For existing AWS Resilience Hub customers, migration APIs have been introduced to simplify the transition to the new platform. These APIs automate the conversion of previous assessment policies into the new resilience policy format and map legacy application structures to the new model, which supports multiple related applications within a single system composed of multiple services.

Broader Implications and Availability
The introduction of the next generation of AWS Resilience Hub signifies a significant shift towards a more proactive and integrated approach to cloud application resilience. By centralizing resilience management, automating dependency discovery, and leveraging AI for failure mode analysis, AWS is empowering organizations to build and maintain more robust and reliable cloud environments.
The enhanced capabilities are particularly impactful for large enterprises with complex, distributed application architectures. The ability to gain organization-wide visibility, set consistent resilience standards, and automate the detection of vulnerabilities addresses long-standing challenges in cloud operations. This not only reduces operational risk but also facilitates better compliance with industry regulations and internal governance policies.
The next generation of AWS Resilience Hub is now generally available in all AWS commercial Regions where Resilience Hub is currently offered.
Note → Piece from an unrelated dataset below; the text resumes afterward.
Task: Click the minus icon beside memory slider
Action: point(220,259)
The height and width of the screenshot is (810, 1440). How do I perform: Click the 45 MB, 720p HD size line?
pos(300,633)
Information regarding regional availability and the future roadmap can be accessed via the AWS Capabilities by Region portal.

AWS Resilience Hub has transitioned to a new service-based pricing model. This model includes two free failure mode assessments per month for services, with options for automated dependency assessment available. AWS is offering a trial period, allowing users to explore the platform’s capabilities without initial cost. Detailed pricing information is available on the AWS Resilience Hub pricing page.
Organizations are encouraged to explore the new AWS Resilience Hub through the Resilience Hub console. Feedback and inquiries can be directed to AWS re:Post for Resilience Hub or through standard AWS Support channels. This release underscores AWS’s commitment to providing advanced tools that enable customers to build and operate resilient cloud solutions at scale. The platform’s evolution reflects the growing importance of resilience in the face of increasingly complex digital landscapes and the constant demand for high availability.